Stimulation pattern independent and dependent release of vasodilators during skeletal muscle contraction

To determine if the vasodilators produced during contraction are dependent on stimulation parameters we stimulated 4–5 muscle fibers (for 2 min, 250ms train duration) in an anesthetized hamster cremaster in situ and measured changes in diameter of arterioles (max diameter ≅40um) at the site overlap with stimulated muscle fibers. Muscle was stimulated at contraction frequencies of 6, 12 or 60 contractions per minute (CPM)(stimulus frequency 20Hz) or stimulus frequencies of 4, 20 or 40Hz (contraction frequency 12CPM) in the absence and presence of a K ATP channel inhibitor glybenclamide (Gly, 10 −5 M) or an adenosine receptor antagonist xanthine amine congener (XAC, 10 −6 M). Data is expressed as % decrease from control at 120sec. Both Gly and XAC significantly inhibited dilations at all contraction frequencies (for 6, 12 and 60CPM respectively: for Gly: 114.6+2.5%, 93.9+2.6% and 48.2+7.3%; for XAC: 142.8+8%, 102.3+1.9% and 70.1+1.9%) where the magnitude of the inhibitions decreased as contraction frequency increased.
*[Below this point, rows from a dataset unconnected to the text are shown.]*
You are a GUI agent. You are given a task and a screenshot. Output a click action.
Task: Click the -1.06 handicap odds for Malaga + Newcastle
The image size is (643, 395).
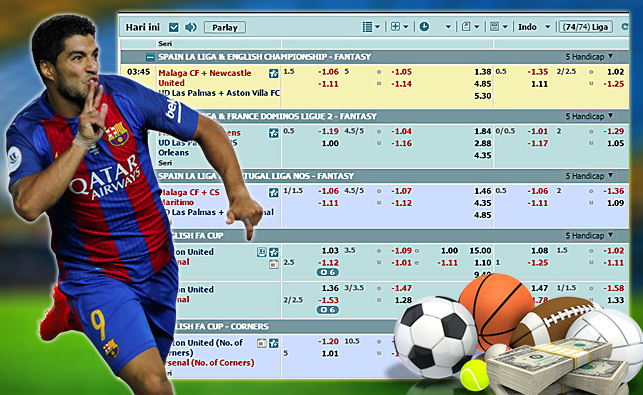coord(328,72)
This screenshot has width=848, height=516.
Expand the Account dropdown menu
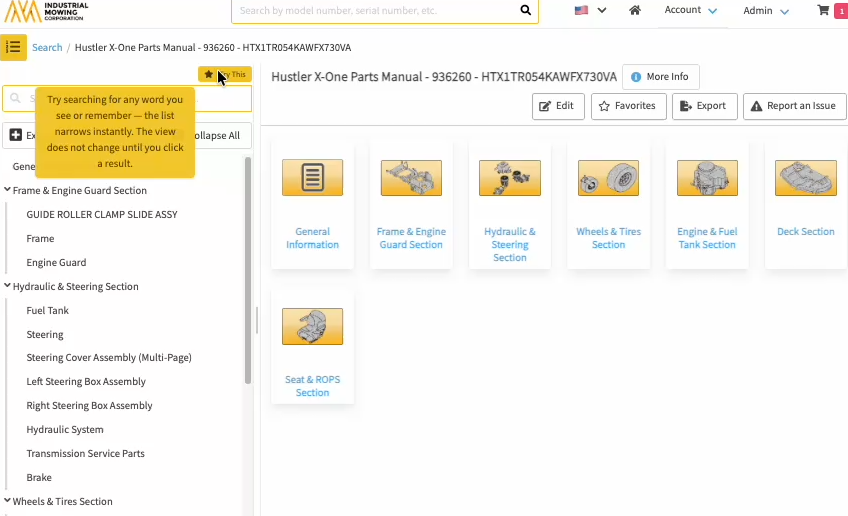(691, 11)
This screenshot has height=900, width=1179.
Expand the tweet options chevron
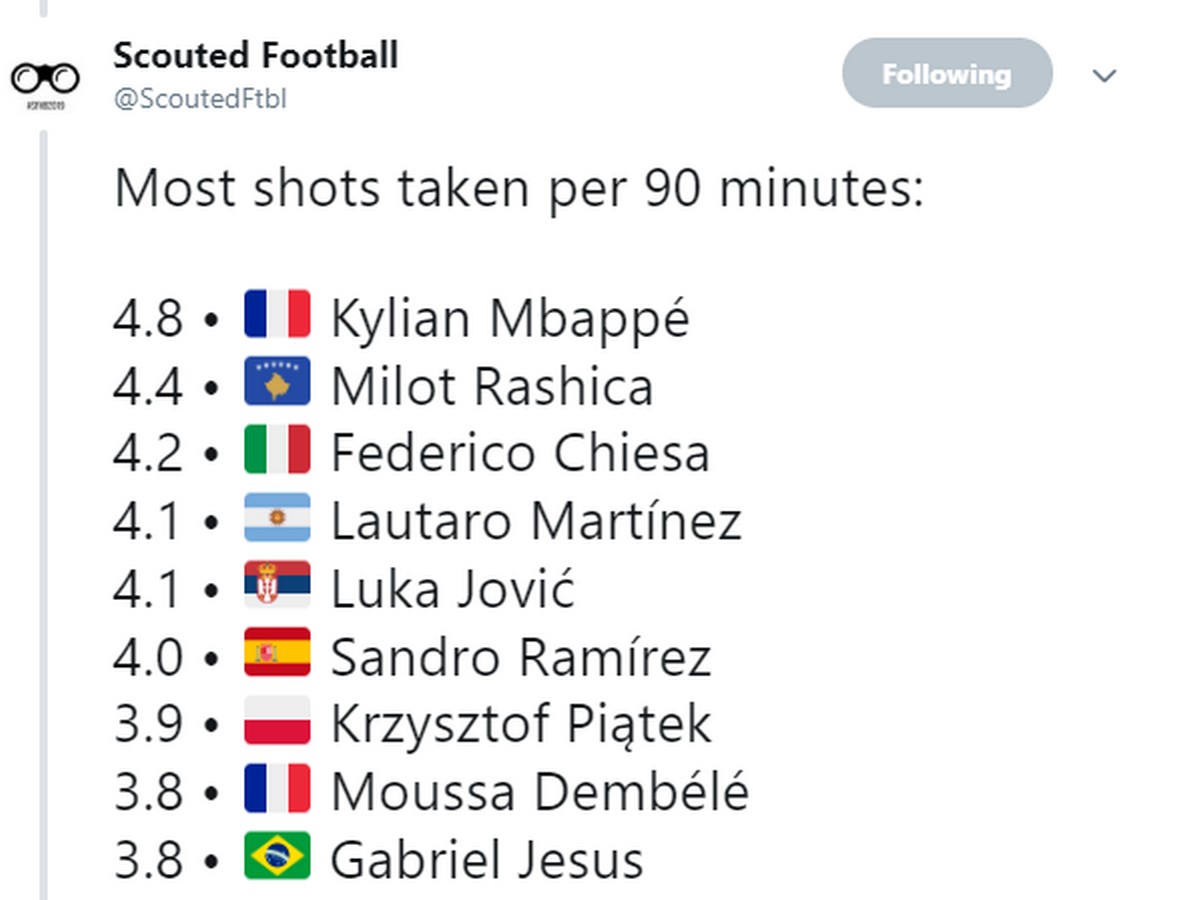[1104, 76]
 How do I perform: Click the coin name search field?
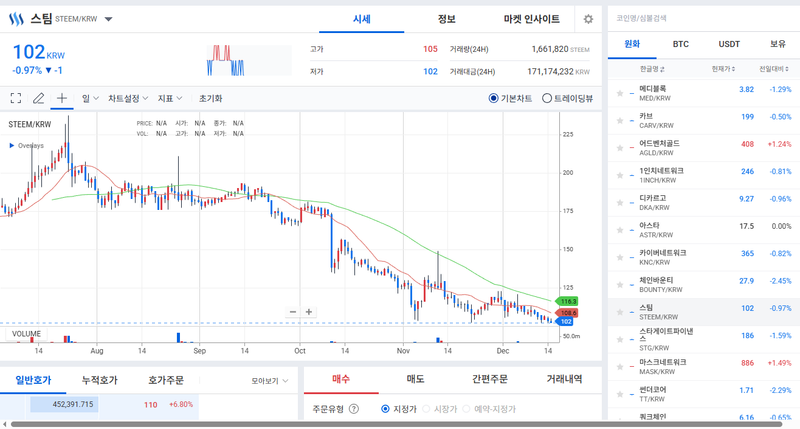pyautogui.click(x=700, y=18)
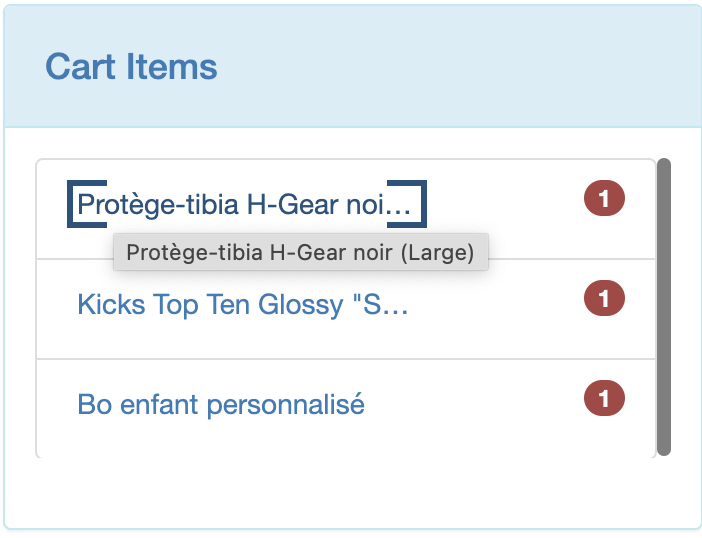Click the Protège-tibia H-Gear noir (Large) tooltip
Image resolution: width=702 pixels, height=538 pixels.
tap(300, 252)
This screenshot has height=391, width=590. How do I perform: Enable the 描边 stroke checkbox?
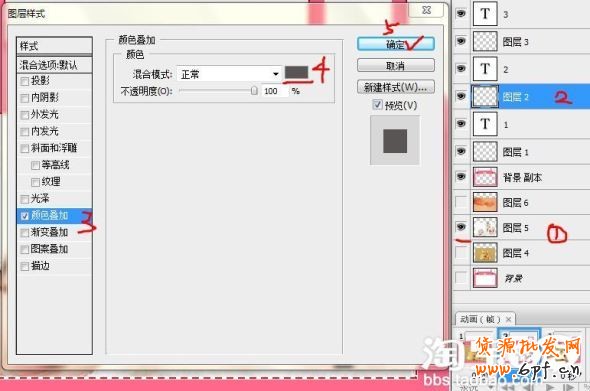click(25, 266)
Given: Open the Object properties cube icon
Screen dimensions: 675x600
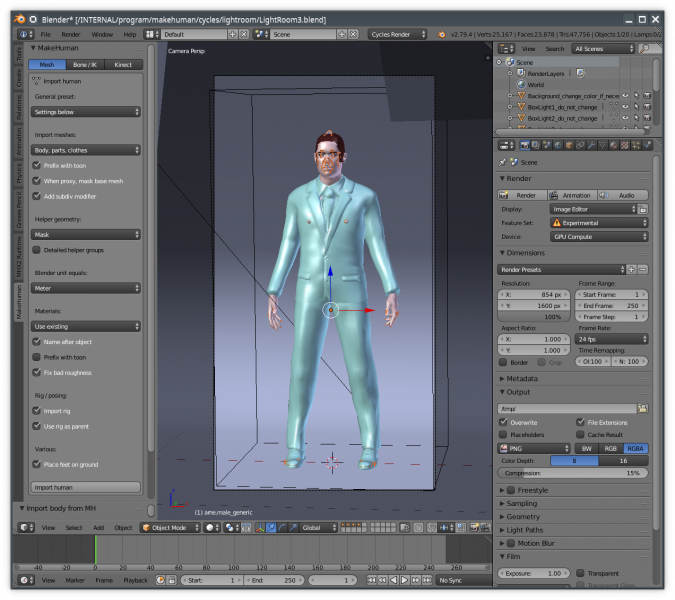Looking at the screenshot, I should [x=568, y=145].
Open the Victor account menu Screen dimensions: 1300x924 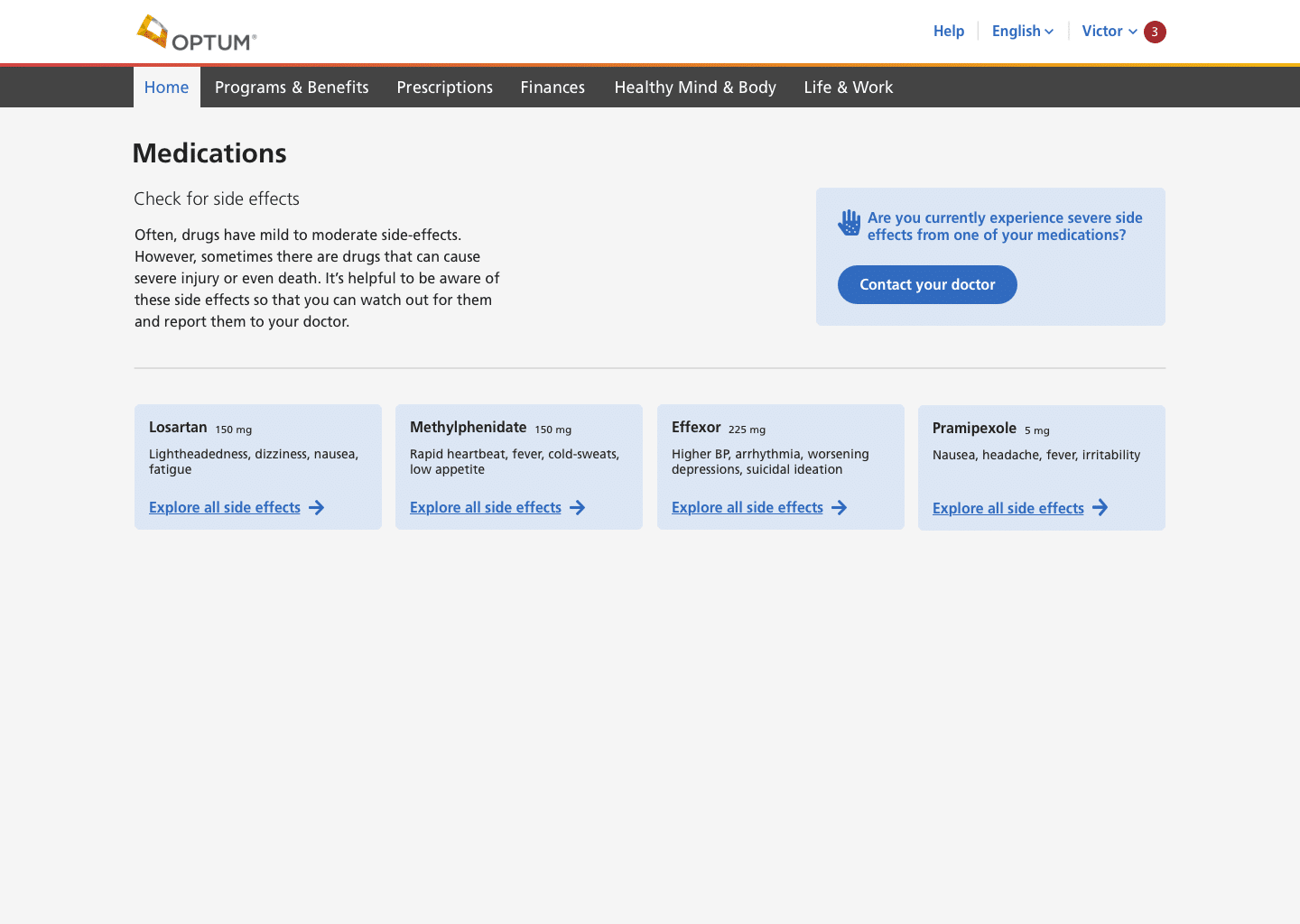1109,32
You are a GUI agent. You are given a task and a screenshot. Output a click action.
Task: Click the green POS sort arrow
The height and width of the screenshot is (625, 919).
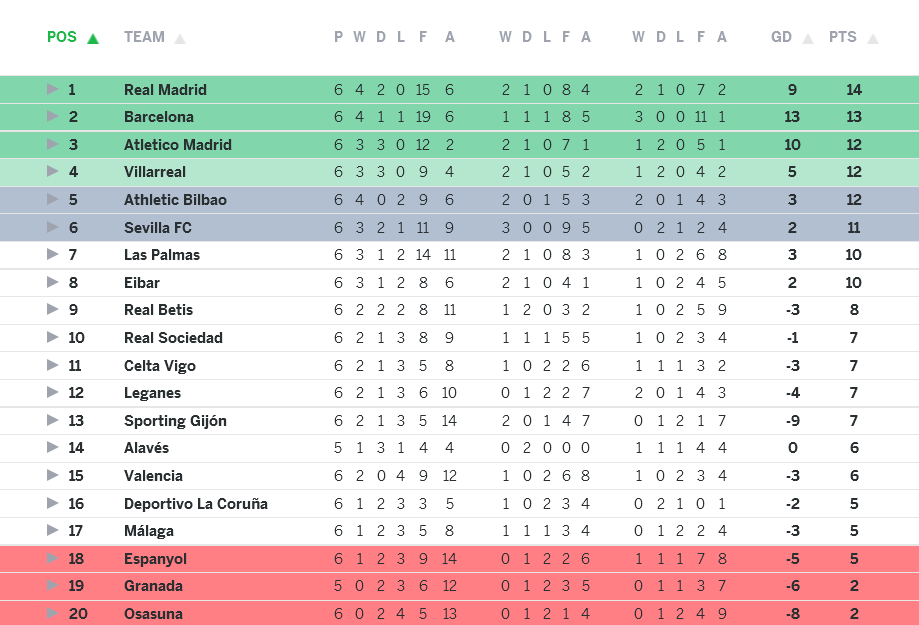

Both Gly and XAC significantly inhibited dilations at all stimulus frequencies (for 4, 20 and 40Hz respectively: for Gly: 101.3+2.5%, 93.9+ 2.6%, and 100.2+ 1.1%; for XAC: 147.4+12%, 102.3+1.9%, and 53.7+ 4.3%) but the magnitude of the inhibitions were not significantly different from each other with Gly but were significantly different from each other with XAC. Therefore the amount of K ATP channel activation during skeletal muscle contraction is dependent on contraction frequency but independent of stimulus frequency. The release of adenosine is dependent on both stimulus and contraction frequency. Supported by NSERC and PREA.